What kind of animal says ‘Arf arf’
Says ‘Arf Arf’
Says ‘Arf Arf’?
What kind of animal says ‘Arf Arf’
Can you guess its name?
What kind of animal says moo moo —
— Oh, wait, I’m writing a blog post that’s supposed to make sense. Ahem. (but if you want to sing that song, sing it to the tune of “Mary Had A Little Lamb”) Sorry about that, there. But there’s not much in my brain that’s making sense these days! And I’ve got a dozen other songs stuck in my head….
“Noah built a great big boat, just as God had said…”
Had another good day. Another staff meeting. Mrs. G tried real hard not to ramble. After talking a while, she said she was landing her plane. Mr. G told her, quite a while later, that her plane was circling waaaay too long. She replied that no, she’d landed, but she was taxing in. And that it was a long runway. And there was lots of traffic ahead of her!

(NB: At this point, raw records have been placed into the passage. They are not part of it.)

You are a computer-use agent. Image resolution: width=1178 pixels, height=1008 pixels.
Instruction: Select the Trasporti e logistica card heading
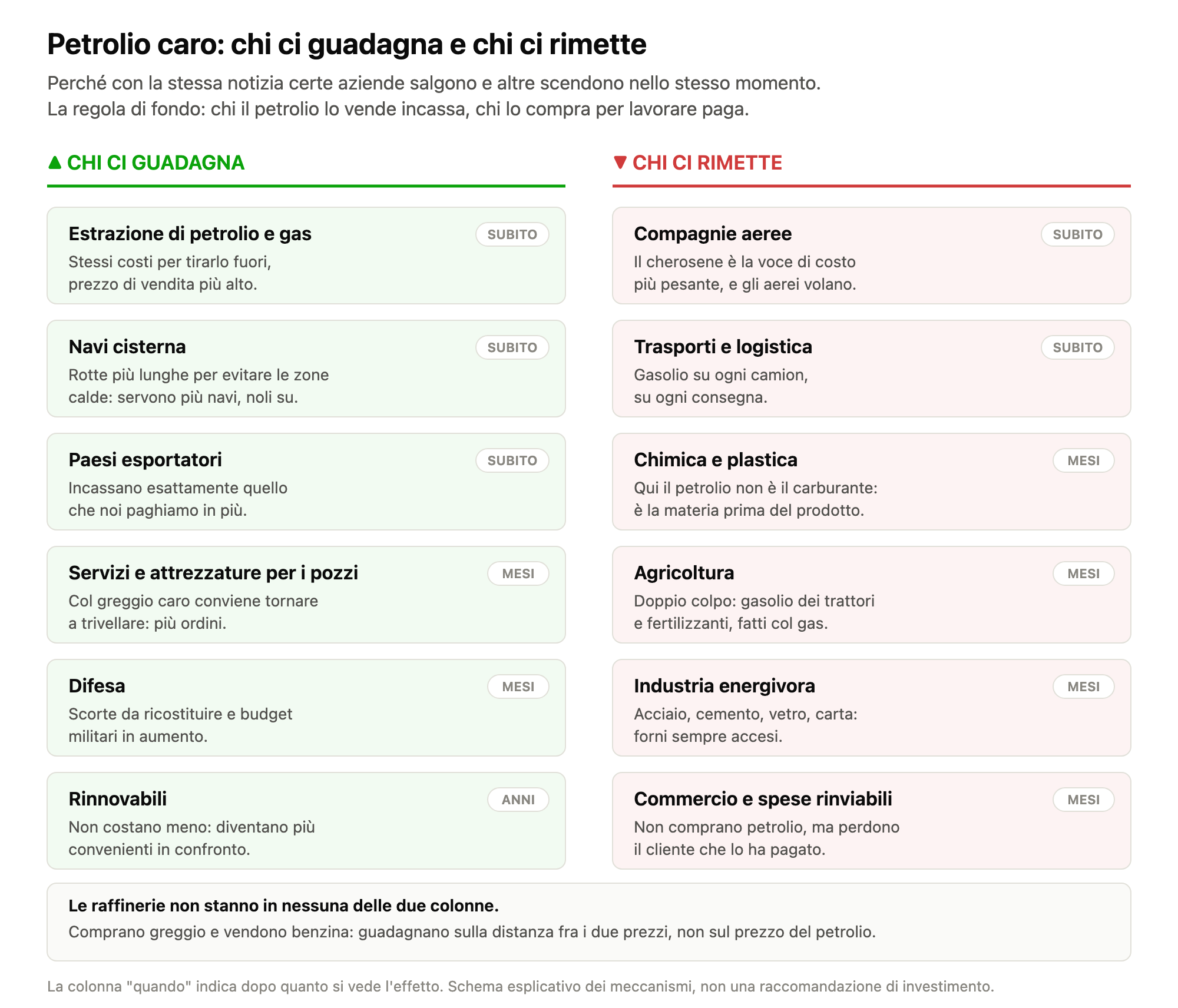pos(723,347)
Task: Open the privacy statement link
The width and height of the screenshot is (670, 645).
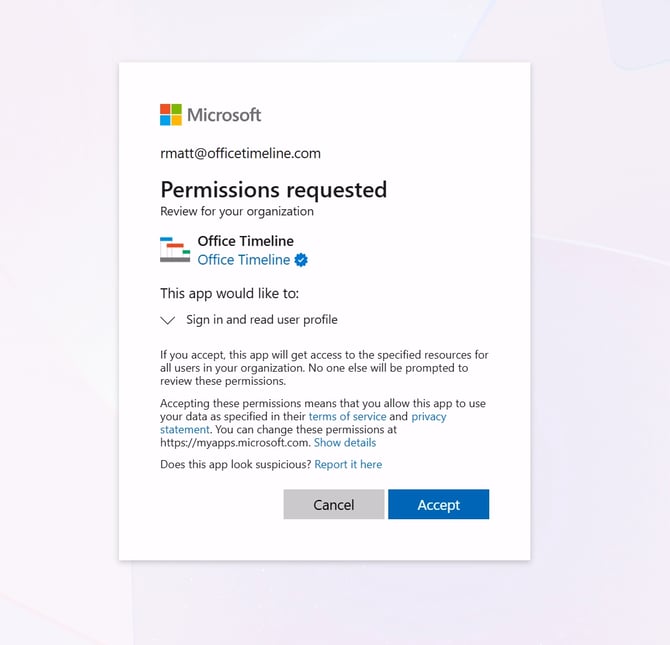Action: coord(430,416)
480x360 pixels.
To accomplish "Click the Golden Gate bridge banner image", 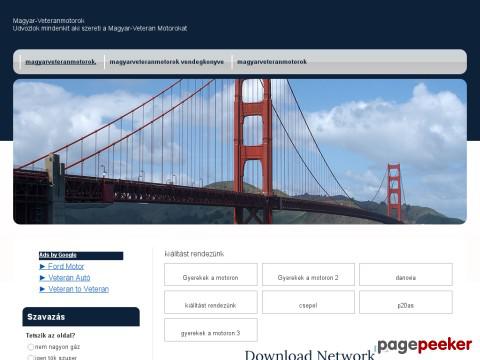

I laughed hard, and remembered studying for Hermeneutics with Haylee back in fall. We related everything, and I mean EVERYTHING, to a good plane flight. “A good sermon must have a solid, smooth conclusion. Come to the point, and land on it. Don’t circle your point for forever. Well, when the [real-life] plane gets to my city, I want it to just LAND already, and not circle for forever before landing!”
Not like that had anything to do with Mrs. G talking to us … that was just a ramble of my own, thanks to my spaghetti -brain, compliments of being a woman! And I did wish Mrs. G had gotten to finish her point … the plane engine was killed before it got to the airport (“OK, so how ARE the kids doing?”)
Miss Joy is trying to fix Duck. Who is Duck, you ask? Well, Duck has batteries. Strike #1. And Miss Joy would play him nearly every time she sprayed toys each day last year. Strike #2. He would play the music for a silly little song, and Mr. N would sing the words to it. Then, they would get stuck in my head. Strike #3. And they’d stick in my head for most of the day. When I forgot it, temporarily, Mr. N would randomly start singing it. Strike #4 And when I’d finally get rid of them totally, it would be time to spray toys again and — guess what?! Miss Joy would play Duck again! Therefore, Duck and I became bitter enemies. I threatened Duck with many not-nice threats. I was glad to put him in the rubber maid tub and close the lid on him at the end of MDP.
Miss Joy pulled him out the other day. Duck had corroded over the past year. YAY!!! She had to work to get the screws out of him, I believe, and put in new batteries. For the last several days, as she has been talking about reviving him, I have been reviving my threats and planning new methods of death. But guess what?! Duck did not work, even with new batteries! She’s going to take him home and wash him out with baking soda and vinegar . I am hoping Duck will not work, even with that concoction. But just in case he does, I do believe I shall talk to Miss Joy’s younger brother and see how much it would take to bribe him to kidnap Duck and keep him down there for the rest of MDP??